You may already be familiar with some of the more popular forms of AI technology that have been written about about in the news: ChatGPT, a chatbot known for it’s ability to code software, successfully pass the Bar exam, and have convincing human-like chat conversations. There are also malign uses for this technology such as allowing someone with relatively little effort to make DeepFakes, convincing but entirely counterfeit images or even video of a person ‘spliced’ into a preexisting image or video.

There are also AI technologies in use that may not be as apparent like the voice-assistant on your smartphone, or an online customer service ‘assistant’ who can process refunds for an online purchase. As of today in late 2023, (an online database for AI technology) lists 8,700 AI products that are trained for 2,300 specific tasks and directly impact or fulfill tasks across 4,800 jobs performed by humans.

In the realm of cybersecurity, AI provides benefits to both security teams and cybercriminals. In a classic game of “cat and mouse”, hackers use AI to build better password-guessing tools and generate authenticate-looking ploys that mimic, for example, a sender’s email message with customized wording, fewer grammatical issues and tell-tale indications of a phishing expedition. The latest news headlines already indicate AI is actively used by hackers: prompt hacking and malicious software creation. What’s ahead: cybercriminals will use AI-based tools to develop new and more intelligent malware then test the success of their product against AI tools. 

At the same time “Cyber AI” will enable security teams to anticipate cybersecurity threats and incidents, then respond faster to compromises. For example, a AI security bot could recognize a phishing attempt and stop a message before it hits a person’s inbox. Organizations could use AI to prepare for AI-driven cybercrimes with accelerated threat detection. Instead of being in a constant reactive environment, the new security efforts can be proactive.
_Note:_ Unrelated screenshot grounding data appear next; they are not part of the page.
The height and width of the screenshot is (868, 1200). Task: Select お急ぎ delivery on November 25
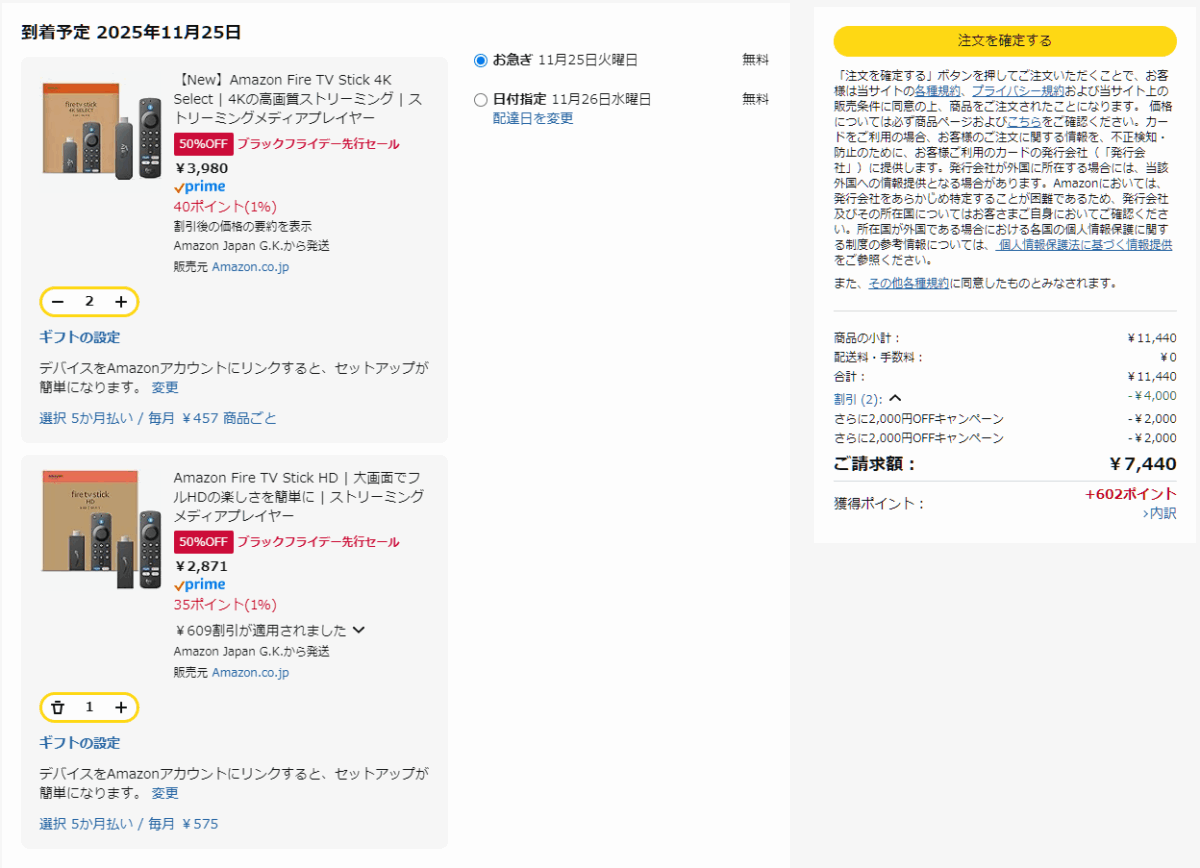tap(481, 60)
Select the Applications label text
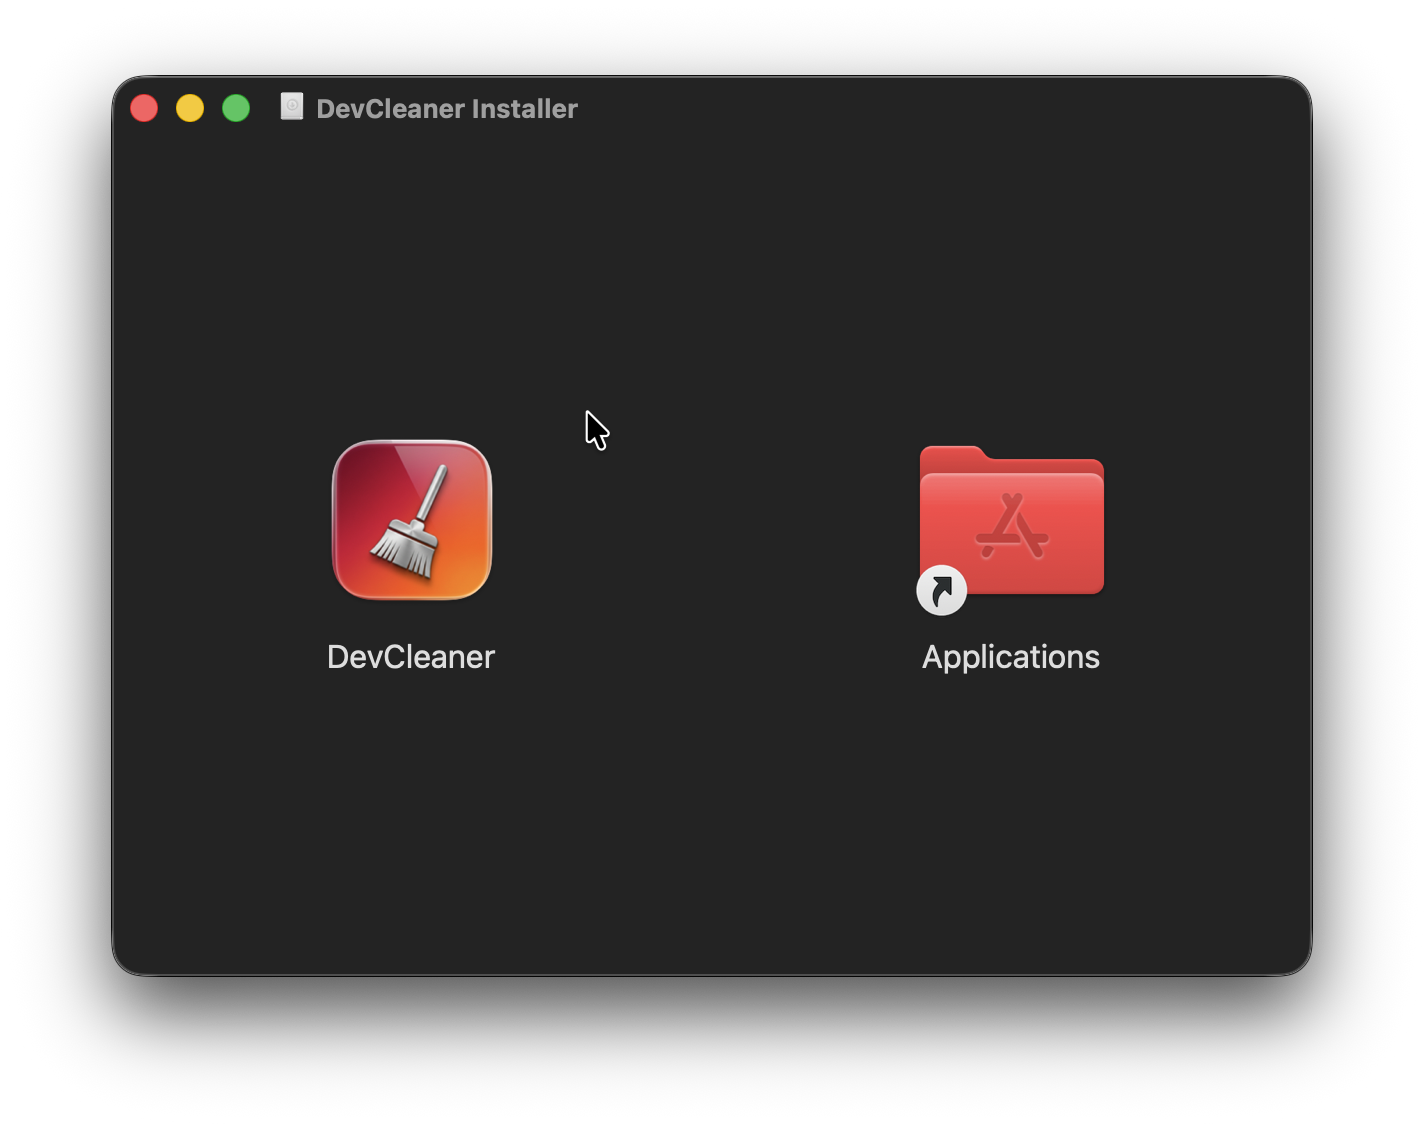1424x1124 pixels. coord(1010,657)
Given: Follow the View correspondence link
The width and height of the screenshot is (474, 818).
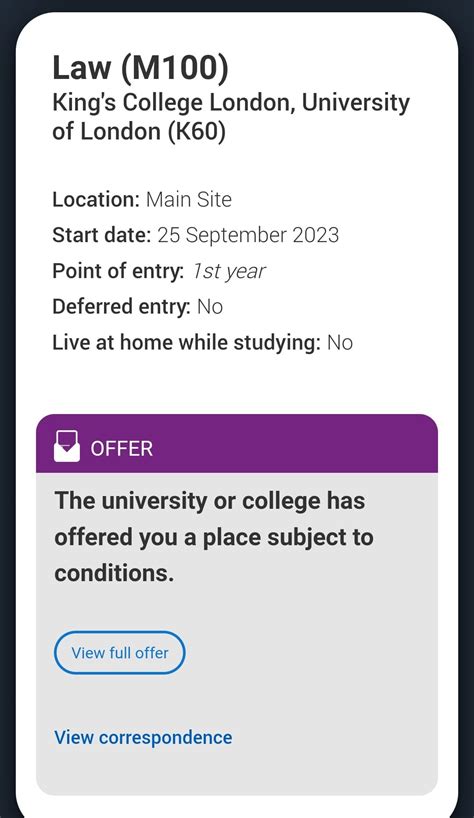Looking at the screenshot, I should 143,738.

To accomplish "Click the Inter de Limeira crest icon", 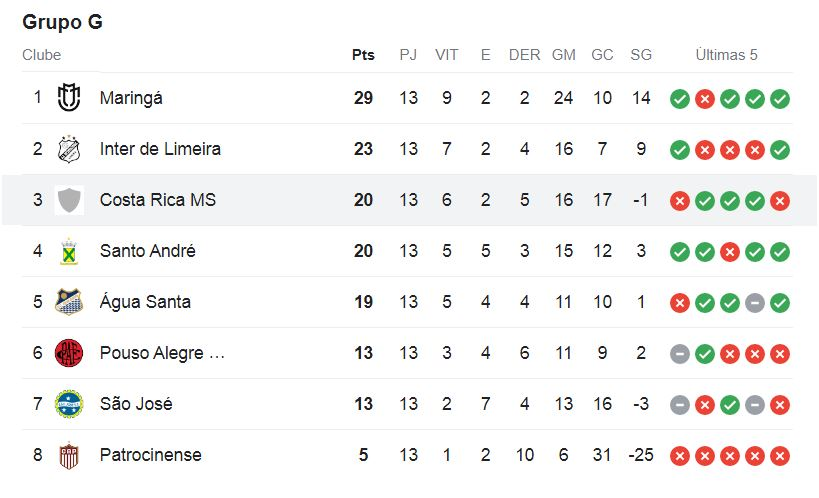I will point(69,149).
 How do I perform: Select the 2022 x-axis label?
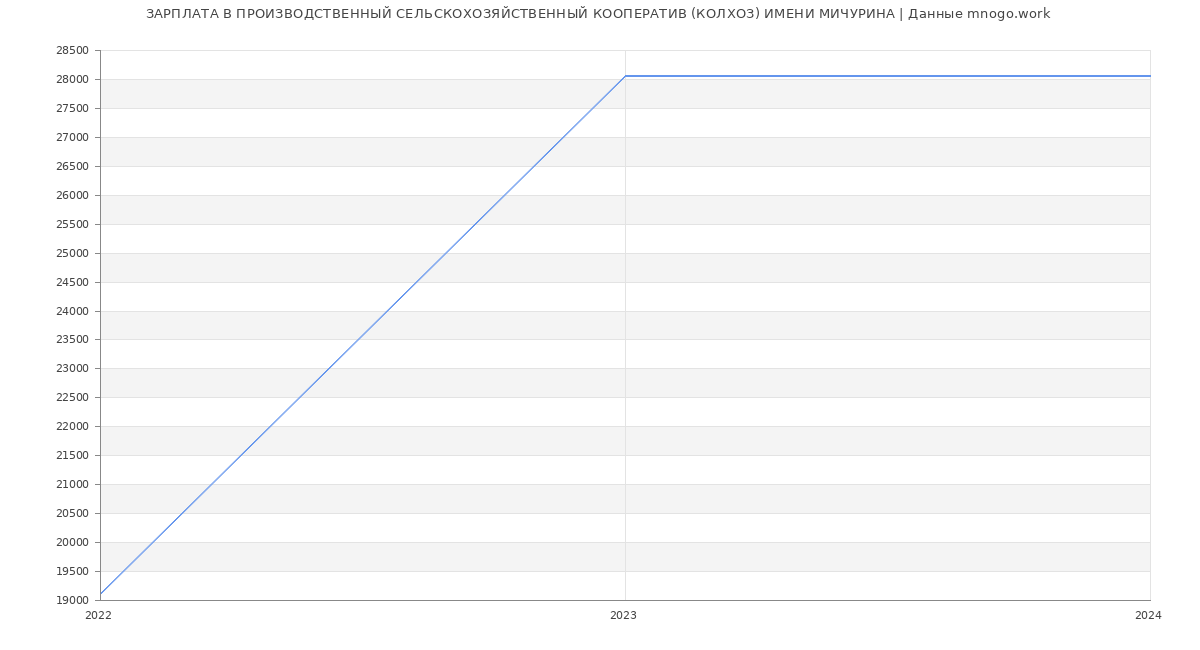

AI offers human agents the ability to collaborate, detect and prevent compromises, limiting an organization’s exposure. Machine learning and natural language processing, elements of AI, will help security teams to detect actual threats from “noise.” A collaborative effort of human and machine interaction can enable better pattern recognition, threat prediction, and adaptability then generate faster and more accurate responses.

But it’s important to remember this market is still quite early in it’s lifecycle. These examples above are only the very beginnings of AI integration in use. Large investments in AI technology are occurring across every major sector from healthcare and transportation to finance and education, which will bring their own sets of unique potential benefits or opportunities for misuse.

As policy makers today scramble to build a framework for broadly governing AI integration, on a day-to-day scale it is much less clear what AI will be capable of going forward, how they will be implemented, and what outcomes it will lead to. While It’s important to stay informed about the ongoing evolution of AI and cybersecurity, there are some steps you can take towards protecting yourself and benefiting from AI technologies:

  • Be selective about using products with AI capabilities. Look for providers who are transparent about how they develop and audit their AI systems. Avoid any tools or services that make overbroad claims about AI.
  • Consider any potential privacy risks ahead of time. Read the “Privacy Policy” documentation and understand how your information is used by any AI systems you interact with before using an AI product or service.
  • Practice good cyber hygiene. Use strong, unique passwords and enable multi-factor authentication (MFA) for your online accounts and services when possible.
  • Watch out for phishing attempts and verify the identity of any party requesting personal data or information.
  • Advocate for responsible and thoughtful governance of AI development and use with state and local representatives. As consumers and citizens, we have the ability to influence the policies and regulations being developed to address the potential benefits and risks of AI use.